March 7, 2004
1 The proposed SEC rules 15c2-2 and 15c2-3 are too long to read and thoroughly understand - I request an extension of the 60 day review period to at least 120 days for sufficient time to assess and comment on its various aspects.
2 The proposed elimination of 12b-1 fees paid to brokers as service fees would have a substantial impact on my and other honest brokers livlihoods, and would provide no financial benefit to clients who want a professional to service their accounts. In fact, it could either degrade
the service we can afford to provide them, or it may give
some brokers subliminal incentive to move clients assets for a new commission.
The industry, and in particular the critics of the industry, has been moving more to a fee-based instead
of a commission-based structure.

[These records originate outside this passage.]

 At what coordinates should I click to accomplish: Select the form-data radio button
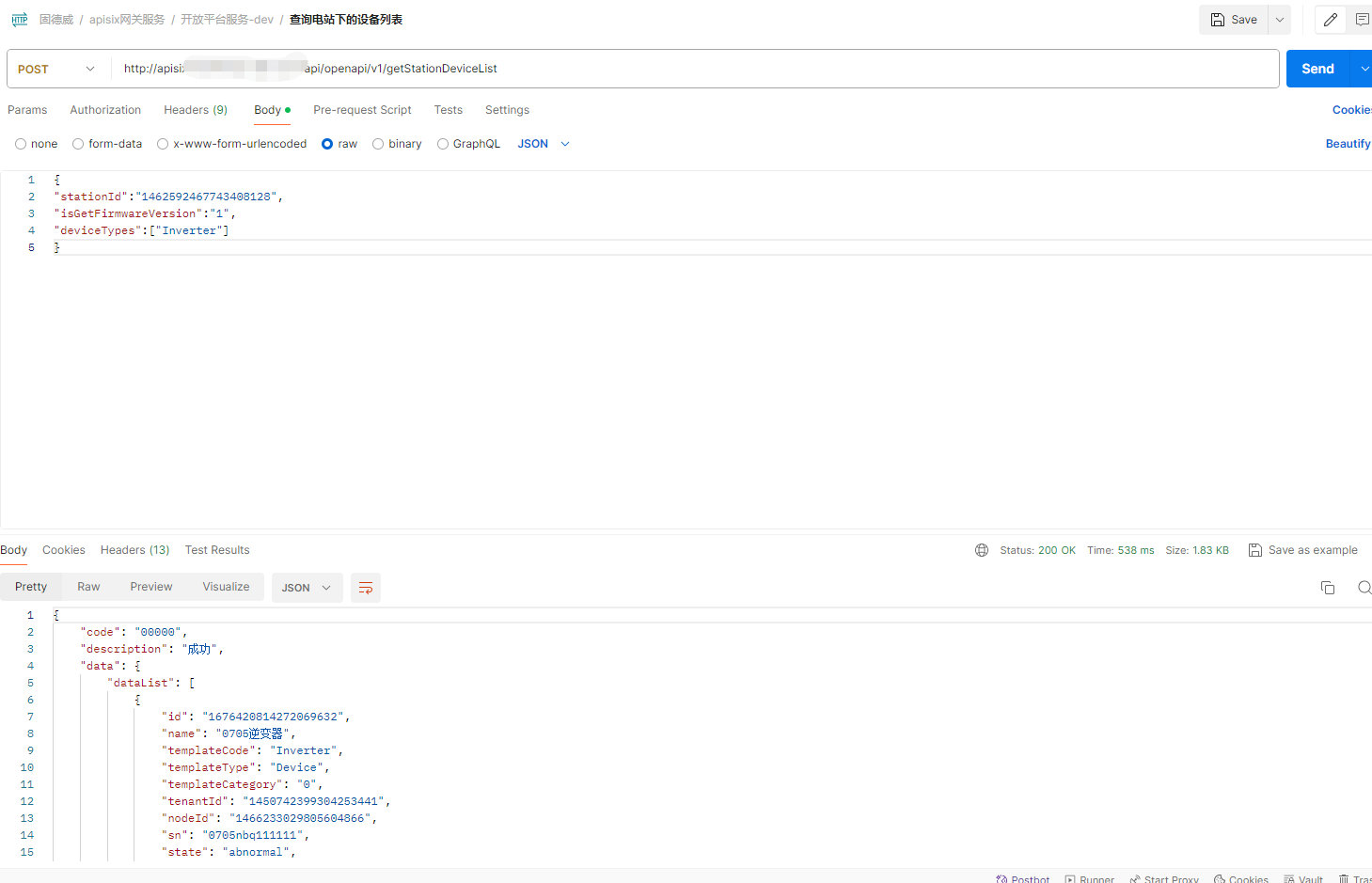78,144
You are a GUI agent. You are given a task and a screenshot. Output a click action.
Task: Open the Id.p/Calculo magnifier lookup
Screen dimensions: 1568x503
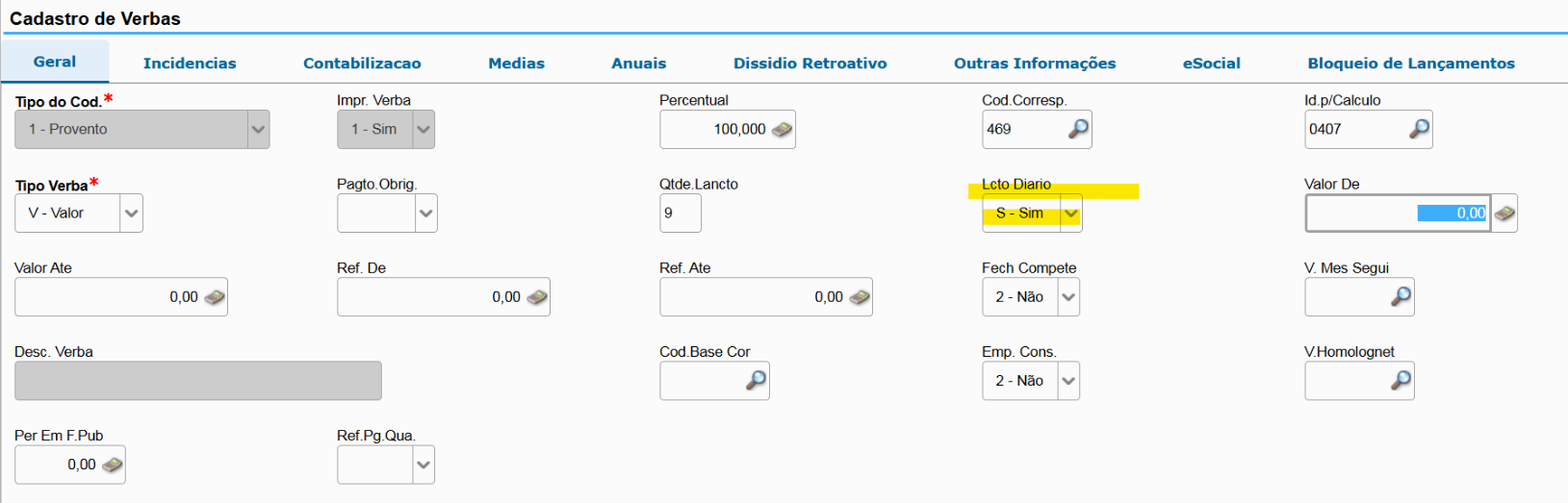click(1420, 129)
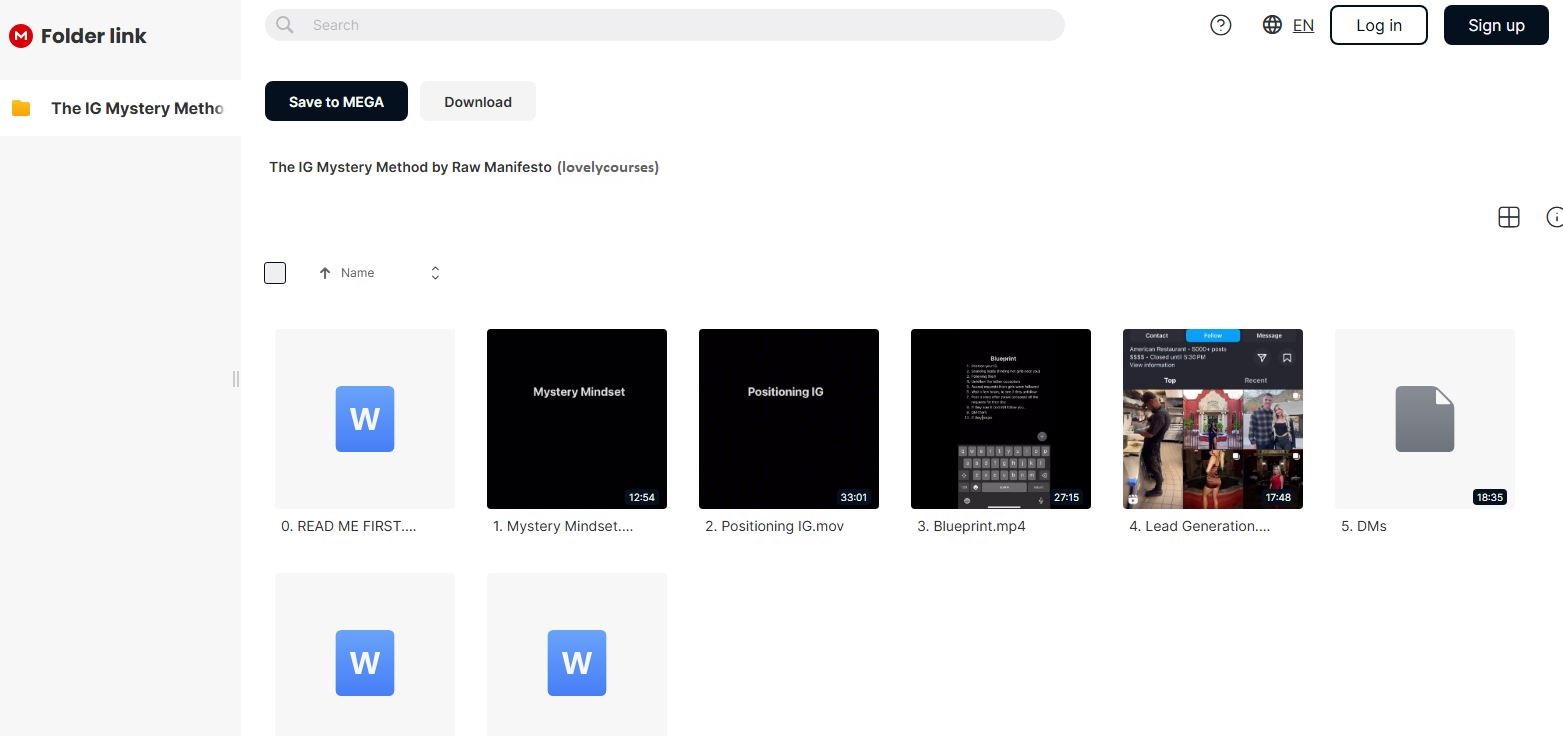Viewport: 1563px width, 736px height.
Task: Open the READ ME FIRST Word document icon
Action: (x=364, y=418)
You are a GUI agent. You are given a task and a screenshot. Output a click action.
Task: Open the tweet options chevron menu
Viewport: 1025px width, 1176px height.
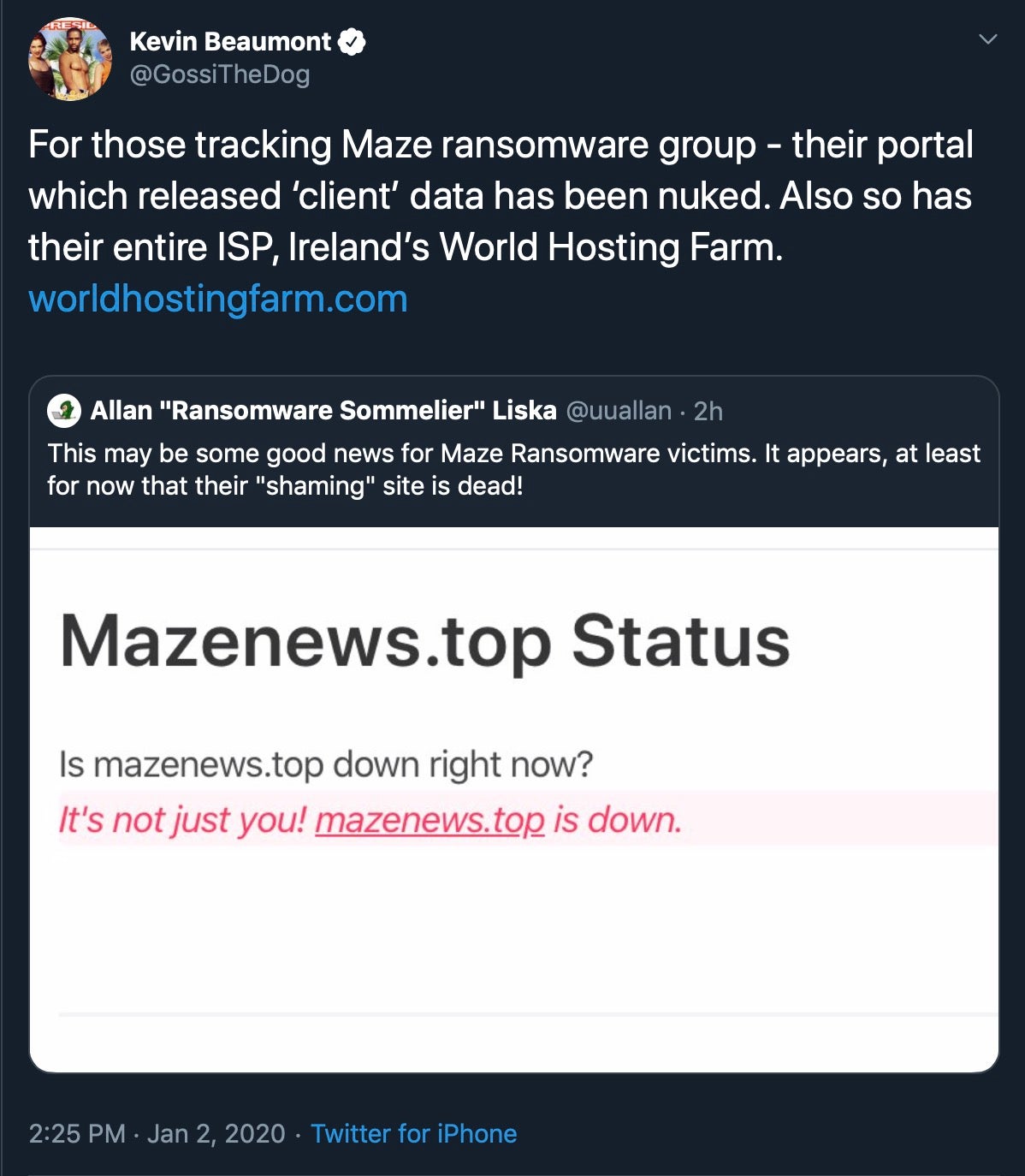(x=987, y=39)
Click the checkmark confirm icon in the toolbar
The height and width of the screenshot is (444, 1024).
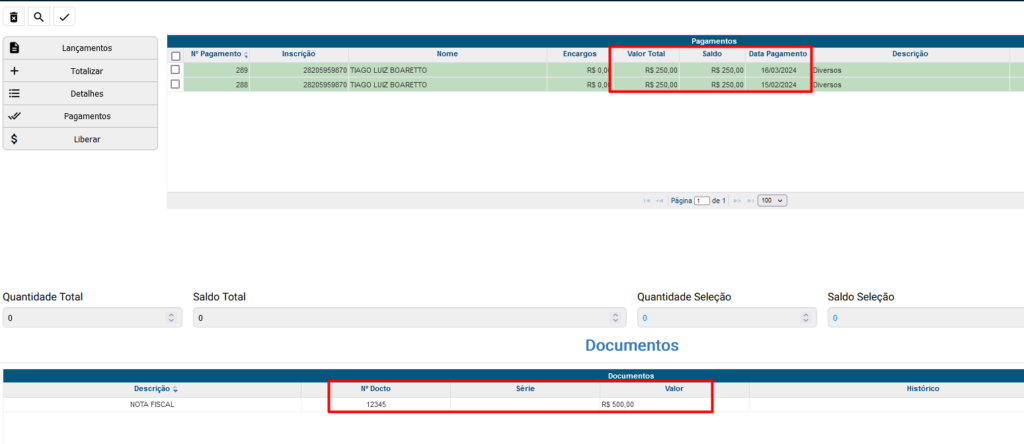(64, 17)
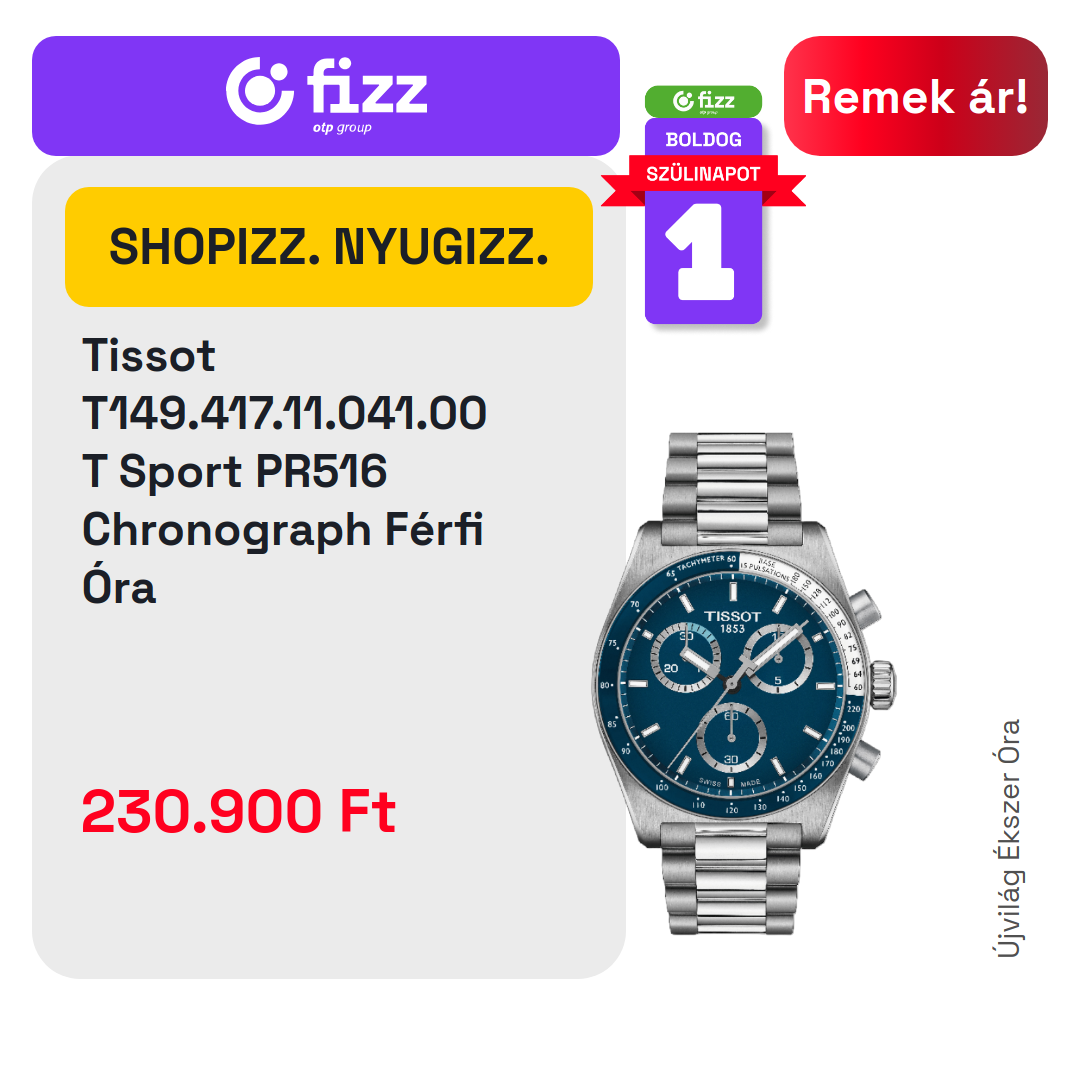Click the TISSOT 1853 logo on dial
The height and width of the screenshot is (1080, 1080).
[x=732, y=621]
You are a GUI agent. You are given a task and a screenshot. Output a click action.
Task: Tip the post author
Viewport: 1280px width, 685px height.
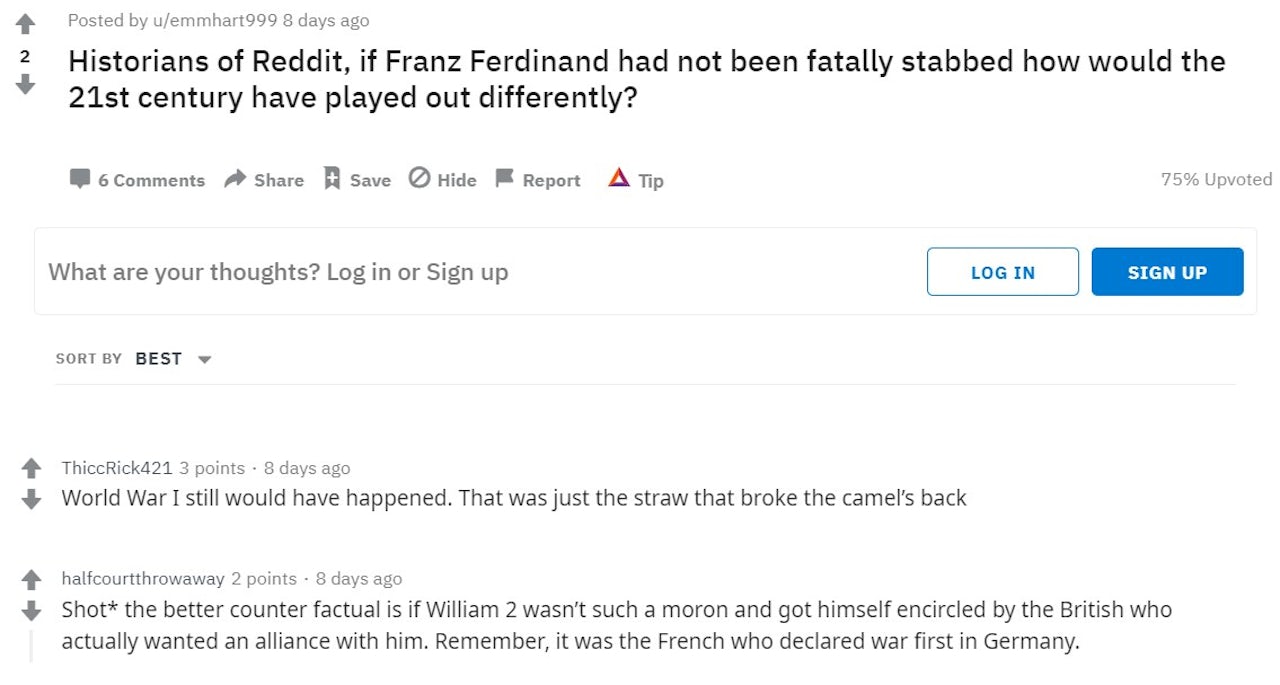[x=636, y=180]
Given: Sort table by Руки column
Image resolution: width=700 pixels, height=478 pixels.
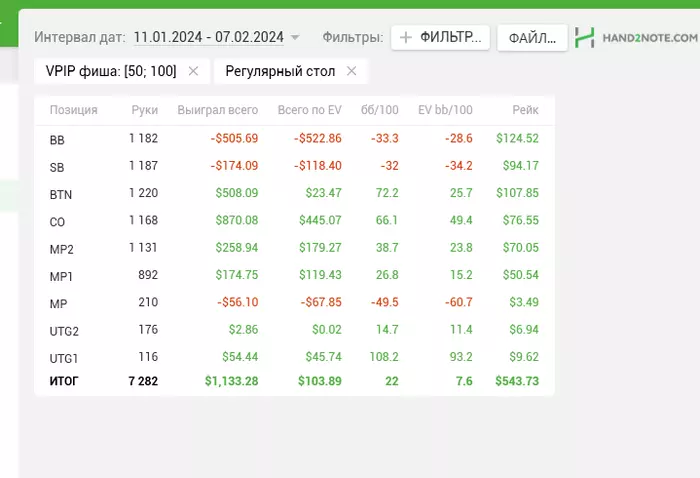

For many of us, the 0.25 percent 12b-1 fees we receive are for a low-cost fee-based service after selling A shares often at seriouly discounted commissions. In my particular case, 95+ percent of my sales are A shares often in amounts over 250,000, and almost always in amounts over 100,000. Therefore, I do not receive a big up-front commission, and view a 0.25
percent service fee plus the front load to be a very economical option for my clients.
I make about 50,000 per year from these fees on my substantial book of business. This represents 1/3 to 1/2 of my income, and I would be financially ruined if the government were to take this away from me. I worked hard
to build this book of business with honesty and integrity, and dont think it would be right for the government to ruin me.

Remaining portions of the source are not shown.